** begin **
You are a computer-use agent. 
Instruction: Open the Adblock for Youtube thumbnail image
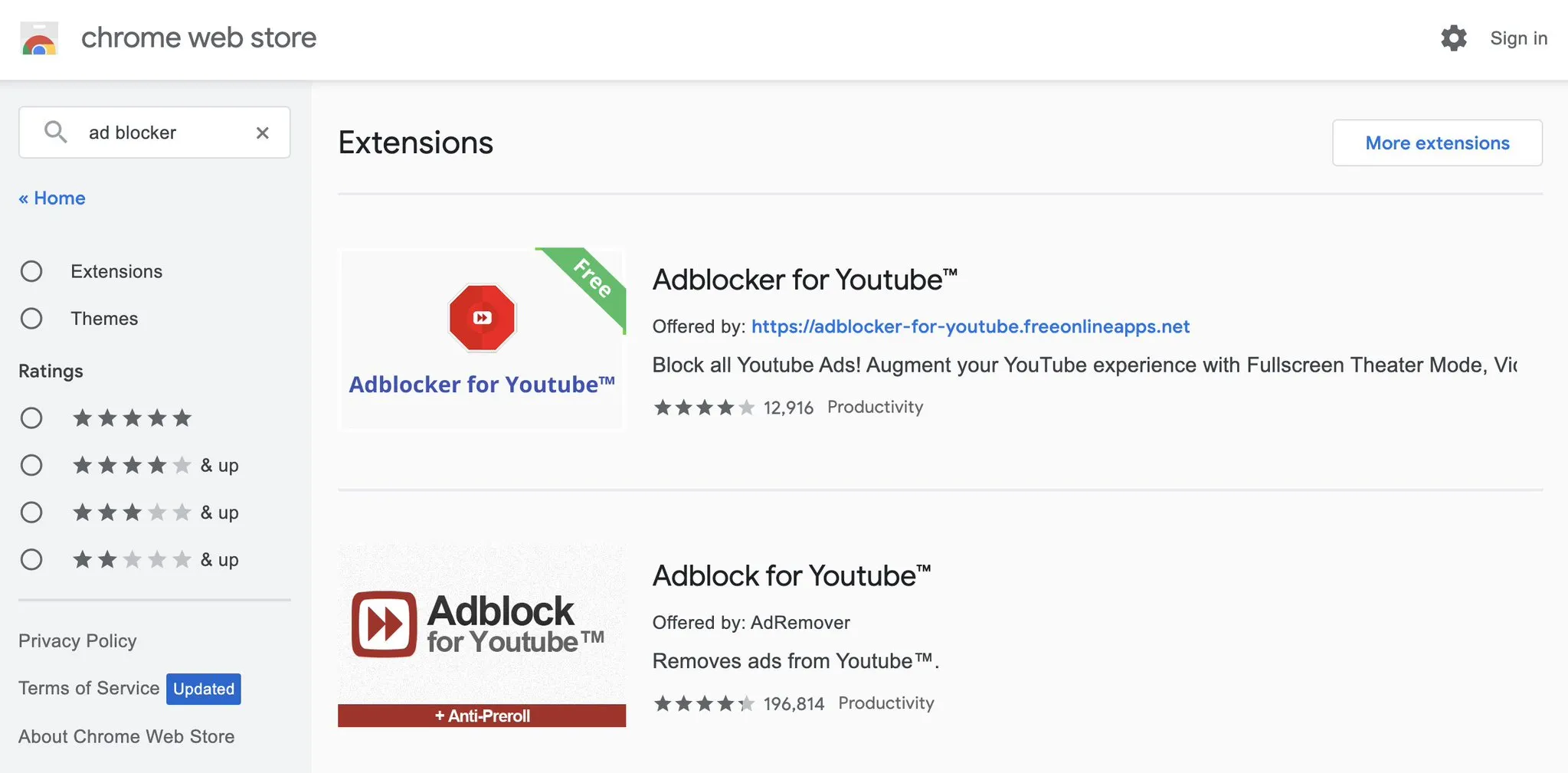tap(482, 635)
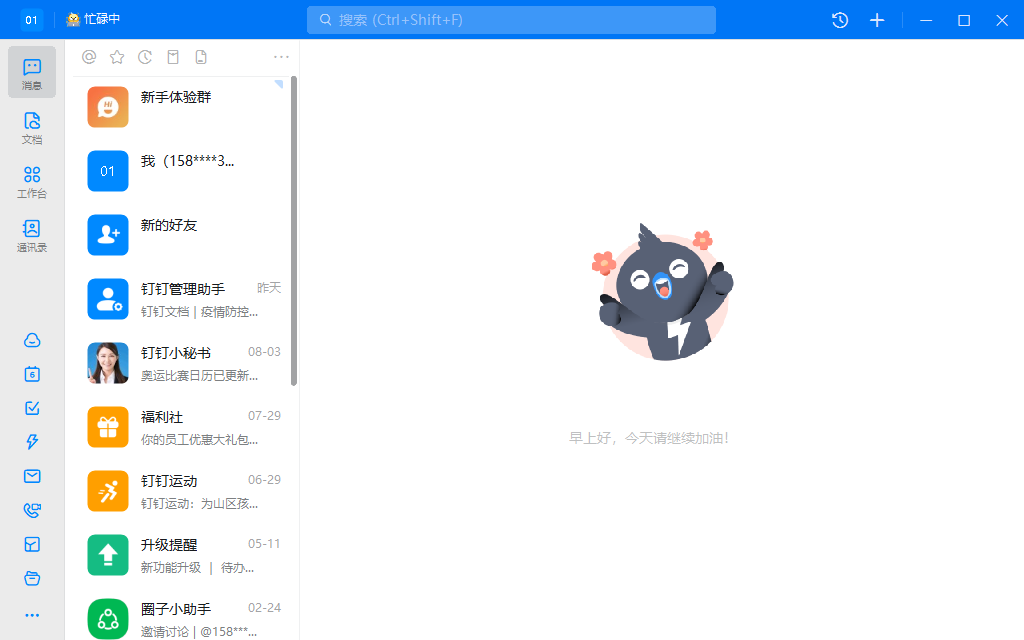Click the lightning flash icon in sidebar
Screen dimensions: 1024x640
pos(31,442)
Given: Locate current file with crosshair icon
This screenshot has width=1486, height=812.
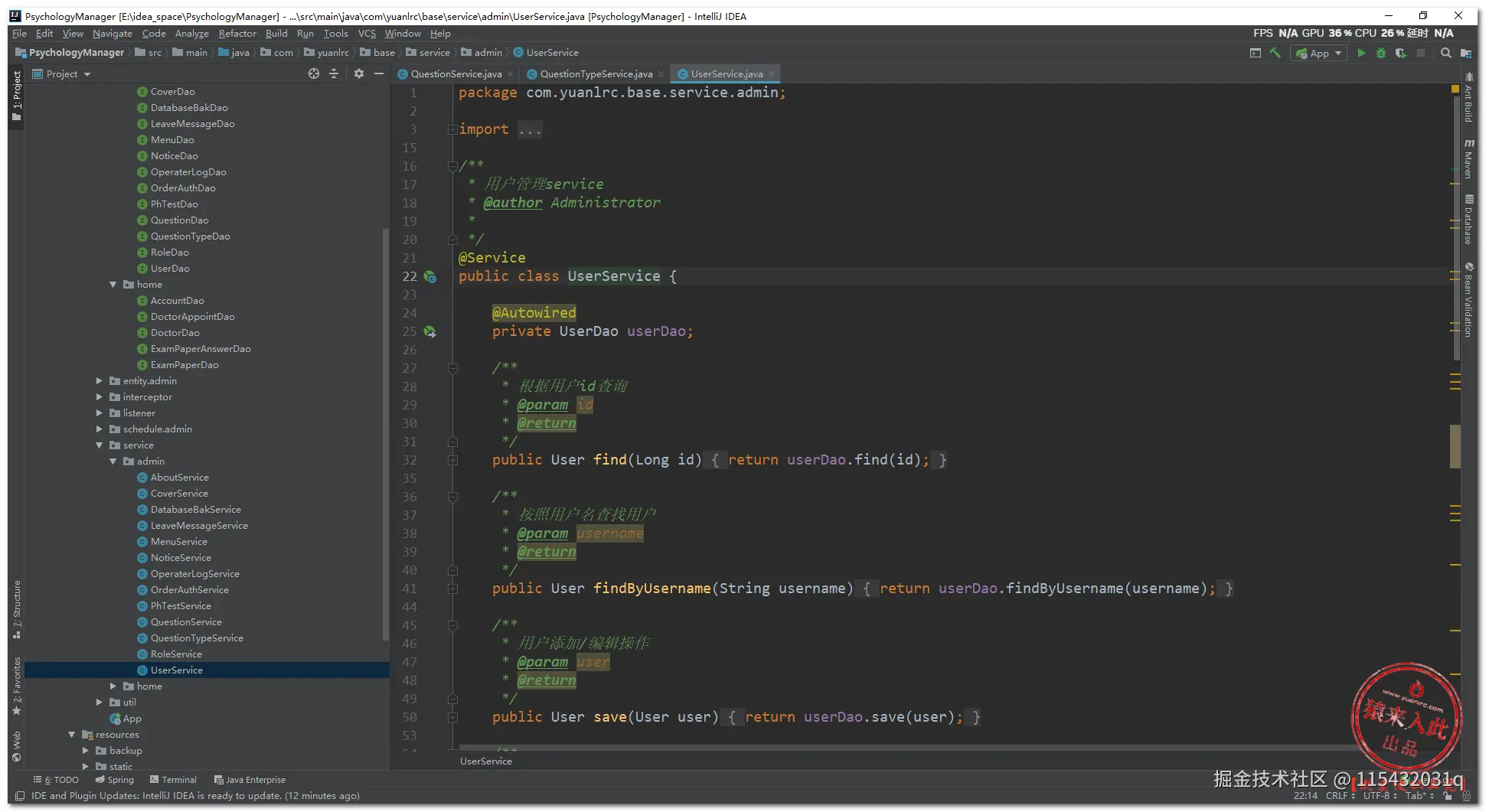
** end **
■ SHORT PROBLEM ■
Please arrange every line of the entries above as a numbered list, omitting blank lines and leaving the pictures out.

■ FINAL ANSWER ■
1. You are a computer-use agent. 
2. Instruction: Open the Adblock for Youtube thumbnail image
3. tap(482, 635)
4. Click the lightning flash icon in sidebar
5. Screen dimensions: 1024x640
6. pos(31,442)
7. Given: Locate current file with crosshair icon
8. This screenshot has width=1486, height=812.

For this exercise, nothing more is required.